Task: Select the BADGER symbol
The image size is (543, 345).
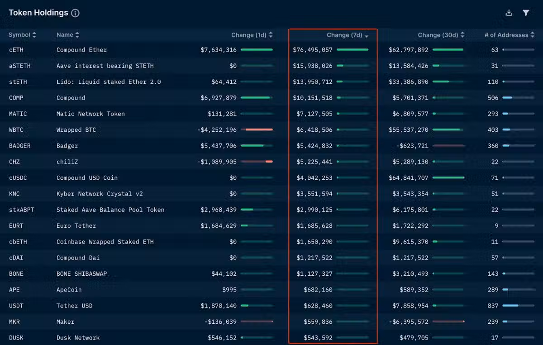Action: pos(19,146)
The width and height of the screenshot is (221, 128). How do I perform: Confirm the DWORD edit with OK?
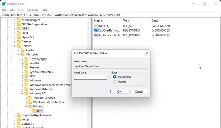tap(119, 91)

> _About this task_
Take the line that contains "The width and" and every line after it to the end of the records above; quote them exactly, leaving out the pictures.

> _Result of this exercise_
The width and height of the screenshot is (221, 128). How do I perform: Confirm the DWORD edit with OK?
tap(119, 91)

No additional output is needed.